Ondanks herhaalde verzoeken van de AC om deze te verwijderen uit het digitale platform gebeurde dat niet. Des te pijnlijker: het ANB, dat zelf instaat voor de administratieve organisatie van de jacht, ontwikkelde en beheert dat digitale platform zelf.
De arrondissementscommissaris besliste uiteindelijk op 4 september 2024 om de voorstellen van jachtplan van het ANB niet goed te keuren. Daarop legde de advocaat van het Vlaamse Gewest op 29 augustus 2024 een verzoekschrift neer bij de Raad van State tot nietigverklaring van deze beslissing.
Enkele West-Vlaamse WBE’s (Driekoningen, Westland, De Harelbeek- en Heulebeekvallei, Hoppeland, Ieperlee en ’t Veld) kwamen met de ondersteuning van Hubertus Vereniging Vlaanderen – West-Vlaanderen tussen in het ingestelde beroep en stelden Hans-Kristof Careme aan als raadsman.
Verslag van de Raad van State 28 mei 2025
De eerste auditeur van de Raad van State kwam op 28 mei jongstleden tot volgend advies:
“De toestemming van het Agentschap voor Natuur en Bos voor de toekenning van het jachtrecht op zijn domeinen wordt pas geopenbaard met toepassing van artikel 11, eerste lid, van het Jachtdecreet. Om die reden kon het (ANB) geen jachtplannen indienen op grond van artikel 7, tweede lid, van dat decreet, waardoor de goedkeuring van diens plannen terecht werd geweigerd met de bestreden beslissing.”
Kort samengevat: het Jachtdecreet stelt dat ‘het jagen op de domeinen van openbare besturen alleen geoorloofd is ingevolge jachtrecht toegekend volgens de principes van mededinging en transparantie.’
Indien ANB haar eigendommen wil bejagen, dan kan ze dat niet zelf doen via haar ambtenaren, maar dan moet ze het jachtrecht verhuren aan jagers die daarvoor betalen.
Standpunt Hubertus Vereniging Vlaanderen (HVV)
HVV kaart in haar overleg met het ANB al jaren aan dat het indienen van jachtplannen door het ANB – en bij uitbreiding elk openbaar bestuur – in strijd is met de jachtwetgeving.

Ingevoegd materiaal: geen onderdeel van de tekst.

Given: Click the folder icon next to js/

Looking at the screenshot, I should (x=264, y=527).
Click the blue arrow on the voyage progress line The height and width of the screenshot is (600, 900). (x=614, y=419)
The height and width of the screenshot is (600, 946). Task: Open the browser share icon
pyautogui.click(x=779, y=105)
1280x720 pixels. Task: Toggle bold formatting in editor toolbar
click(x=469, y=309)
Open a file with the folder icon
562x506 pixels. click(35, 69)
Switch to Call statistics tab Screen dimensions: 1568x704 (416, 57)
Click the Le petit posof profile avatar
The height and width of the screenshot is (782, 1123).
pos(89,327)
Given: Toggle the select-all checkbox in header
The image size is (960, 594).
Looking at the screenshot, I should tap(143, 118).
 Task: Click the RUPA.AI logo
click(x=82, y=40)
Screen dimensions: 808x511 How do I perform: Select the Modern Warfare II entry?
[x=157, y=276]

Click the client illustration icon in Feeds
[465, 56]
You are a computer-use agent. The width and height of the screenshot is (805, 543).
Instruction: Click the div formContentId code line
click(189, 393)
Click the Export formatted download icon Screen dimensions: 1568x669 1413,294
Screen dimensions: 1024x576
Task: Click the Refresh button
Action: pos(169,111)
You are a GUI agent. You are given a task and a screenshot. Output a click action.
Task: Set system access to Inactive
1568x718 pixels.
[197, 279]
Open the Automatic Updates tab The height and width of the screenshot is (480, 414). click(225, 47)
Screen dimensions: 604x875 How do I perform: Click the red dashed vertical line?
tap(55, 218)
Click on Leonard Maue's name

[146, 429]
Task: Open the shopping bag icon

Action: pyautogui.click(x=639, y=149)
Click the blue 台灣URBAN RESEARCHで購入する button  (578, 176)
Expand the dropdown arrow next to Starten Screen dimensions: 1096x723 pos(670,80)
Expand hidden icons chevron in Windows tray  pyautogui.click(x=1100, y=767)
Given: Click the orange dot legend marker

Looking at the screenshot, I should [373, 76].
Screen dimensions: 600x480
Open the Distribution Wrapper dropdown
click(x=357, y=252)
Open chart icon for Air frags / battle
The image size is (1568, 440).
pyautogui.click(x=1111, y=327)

De jachtwetgeving sluit uit dat een jachtplan wordt ingediend door een openbaar bestuur, en dat geldt dus ook voor het ANB. Het ANB is immers niet alleen verantwoordelijk voor de administratieve organisatie van de jacht en het toezicht op de naleving ervan, maar wil volgens haar huidige visie ook zelf het jachtrecht uitoefenen.
Dit is in strijd met alle mogelijke wettelijke voorschriften en richtlijnen, alsook met de strikte deontologie.
HVV is verheugd met dit advies van de eerste auditeur van de Raad van State en roept de bevoegde minister van Omgeving en Landbouw op om zijn administratie instructies te geven tot:
- het uitkleuren van alle ANB-jachtplannen aangezien een minister niet mag aanvaarden dat zijn administratie onwettig handelt;
- verhuring van de jachtrechten op openbare eigendommen conform artikel 11 van het jachtdecreet – toegekend volgens de principes van mededinging en transparantie – om zo invulling te geven aan een planmatig en toekomstgericht wild- en exotenbeheer.